Walker Baselines, Diffs, and Tickets — close the regression loop

After every code change, walk the app again and diff against your baseline to see what regressed, what got fixed, and what’s new. No manual tab-flipping between two walk reports, no jq over two JSON dumps, no eyeballing screenshot grids. Pin a known-green walk, re-walk after each edit, and export the new findings straight to Linear, Jira, or GitHub.

Just want to see the latest walk? Skip this page and read Autonomous Walker — that’s the upstream feature that produces the walks this page diffs and exports from. Baselines, diffs, and ticket export only make sense once you have at least one walk to pin.

Today (M1 is live, end-to-end real). Baselines persist under /TEST_STORAGE_DIR/app-walks/_baselines/ (cached diffs land in /TEST_STORAGE_DIR/app-walks/_diffs/), diffs are computed by joining states on content-addressed state_id and findings on dedup_key, and ticket export serializes to ready-to-POST JSON payloads for Linear’s GraphQL issueCreate, Jira’s REST /issue, and GitHub’s REST /repos/{owner}/{repo}/issues. M1 returns the payloads for operator copy-paste; M2 lands direct POST via stored webhook tokens.

How it works

Pin a baseline — after a clean walk (zero blocker/major findings on a deployed build you trust) call set_walk_baseline with the walk_id and an app_name. One baseline per (user_id, app_name) pair; setting a new one replaces the old.
Re-walk after each change — run walk_app against the same URL on the same tester VM. You get a fresh walk_id with its own state graph and findings.
Diff the two walks — diff_walks(base_walk_id=..., new_walk_id=...) joins states by state_id (a content hash over route + DOM signature) and findings by dedup_key, returning summary counts and per-row deltas. First call computes and caches; later calls hit the cache.
Triage in a tree — walk_recursive_report(walk_id, baseline_walk_id) renders the new walk as a BFS tree rooted at root_state_id, annotating each node NEW | UNCHANGED | REMOVED | CHANGED. The subtree where the regression actually lives lights up.
Export findings as tickets — walk_findings_to_tickets(walk_id, format='linear'|'jira'|'github', baseline_walk_id=..., only_new_since_baseline=true) returns one ticket payload per finding ready to POST to the target tracker. Filter by severity, dedupe against the baseline, drop the payload into your webhook.

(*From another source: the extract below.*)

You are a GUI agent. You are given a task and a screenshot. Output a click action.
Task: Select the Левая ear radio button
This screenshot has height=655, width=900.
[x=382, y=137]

State and finding identity

The diff machinery only works because identity is content-addressed:

state_id — the first 16 hex chars of sha256(route_template | dom_signature), where dom_signature is itself a 16-hex hash over visible-and-enabled interactive-element fingerprints. Two walks that hit the same route with the same DOM produce the same state_id; a real change (new button, removed link) changes the underlying dom_signature and therefore the state_id.
dedup_key — the first 24 hex chars of sha256(category | url | normalized_message[:80]), where normalized_message collapses volatile tokens (timestamps, UUIDs, line:col, cache-busters). Two walks that surface the same TypeError at /reports produce the same key, so persistent findings stay persistent across walks and only genuinely new regressions show up as status='new'.

State changes report a changed_fields list (title, content_phash, or interactive_elements_count) so you can see what shifted without re-rendering both walks.

MCP tools

`set_walk_baseline`

Pin a walk as the current baseline for an app. One baseline per (user_id, app_name); setting a new one replaces the old.

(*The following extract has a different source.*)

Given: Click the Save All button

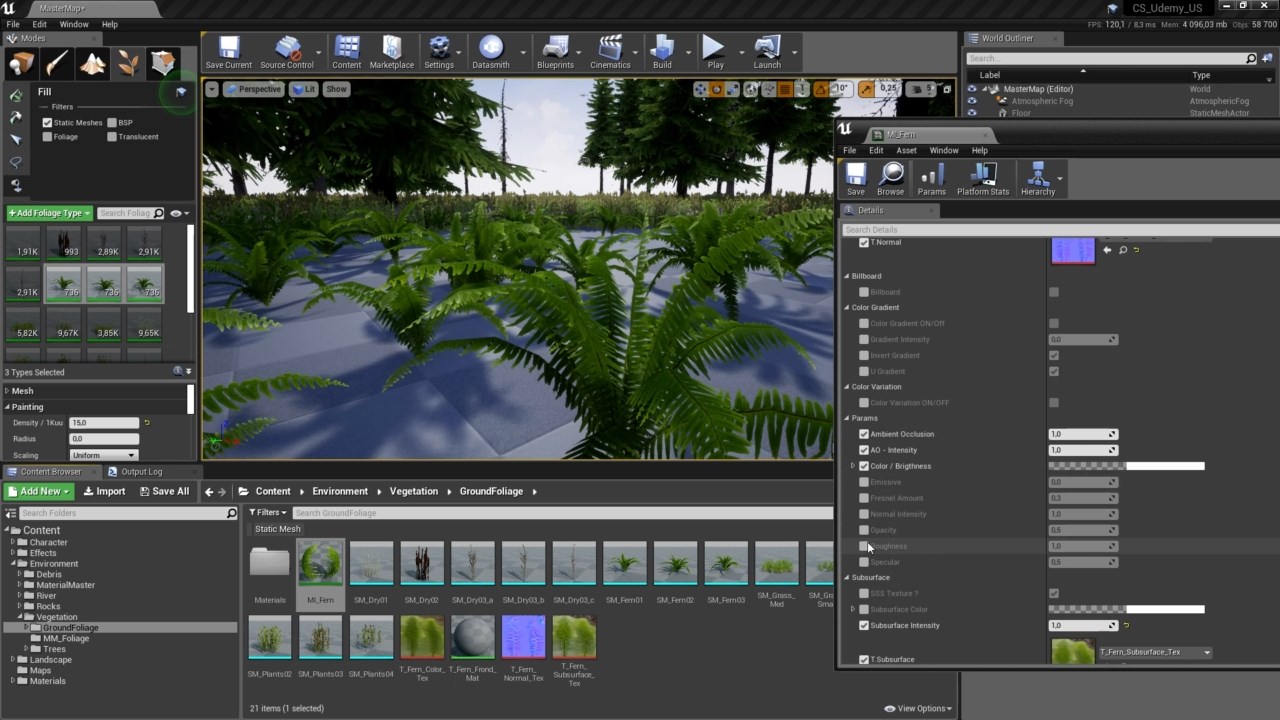Looking at the screenshot, I should click(164, 491).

set_walk_baseline(walk_id='walk-20250626-xyz', app_name='demo-app',
                  notes='green after analytics refactor')
  → {
      "user_id": "user-123",
      "app_name": "demo-app",
      "walk_id":  "walk-20250626-xyz",
      "set_at":   "2026-06-26T14:32:11.123Z",
      "walk_started_at": "2026-06-26T14:15:00Z",
      "walk_app_url":    "https://app.example.com",
      "notes": "green after analytics refactor",
      "session_token": "user-123"
    }

`get_walk_baseline`

Fetch the current baseline walk pinned for an app. Returns {baseline: null} if nothing is pinned. Scoped to your own pins only.

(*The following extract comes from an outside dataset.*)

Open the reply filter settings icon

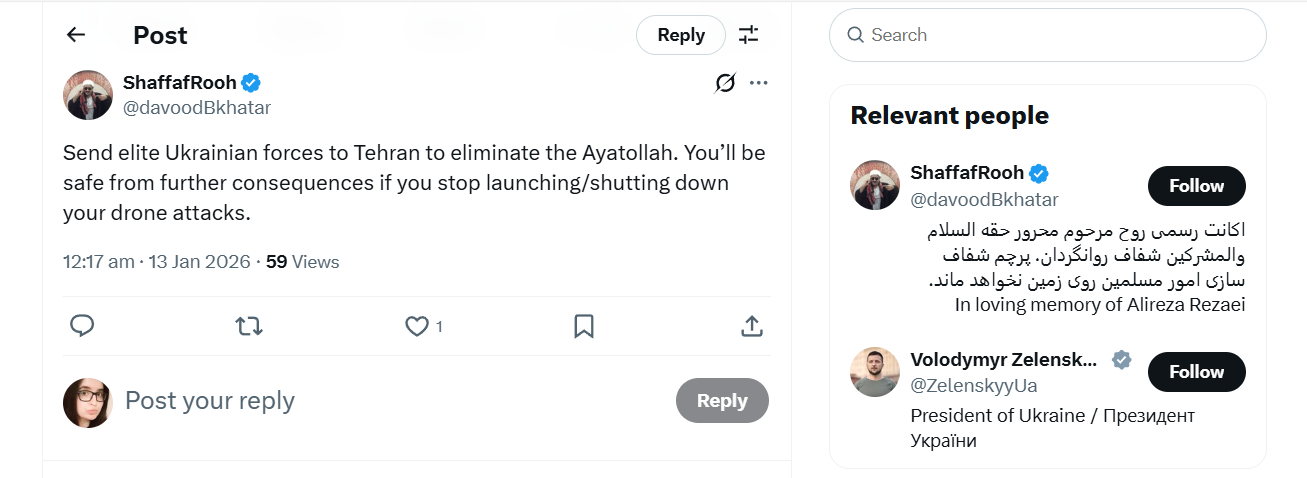click(x=748, y=35)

get_walk_baseline(app_name='demo-app')
  → {
      "baseline": {
        "user_id": "user-123",
        "app_name": "demo-app",
        "walk_id":  "walk-20250626-xyz",
        "set_at":   "2026-06-26T14:32:11.123Z",
        "walk_started_at": "2026-06-26T14:15:00Z",
        "walk_app_url":    "https://app.example.com",
        "notes": "green after analytics refactor"
      },
      "session_token": "user-123"
    }

`list_walk_baselines`

List every baseline pin across all your apps. Useful for a dashboard or for sanity-checking which apps you’re tracking regressions on.


list_walk_baselines()
  → {
      "baselines": [
        {"user_id": "user-123", "app_name": "demo-app",
         "walk_id": "walk-20250626-xyz",
         "set_at":  "2026-06-26T14:32:11.123Z"},
        {"user_id": "user-123", "app_name": "analytics-app",
         "walk_id": "walk-20250620-abc",
         "set_at":  "2026-06-20T09:15:00Z"}
      ],
      "session_token": "user-123"
    }

`clear_walk_baseline`

Clear the baseline pin for an app. Idempotent (returns {cleared: true} whether or not a baseline was set).


clear_walk_baseline(app_name='demo-app')
  → { "cleared": true, "session_token": "user-123" }

`diff_walks`

Compute the diff between two walks: added/removed/changed states plus new/resolved/persistent findings, with summary counts. First call computes; later calls return the cached record.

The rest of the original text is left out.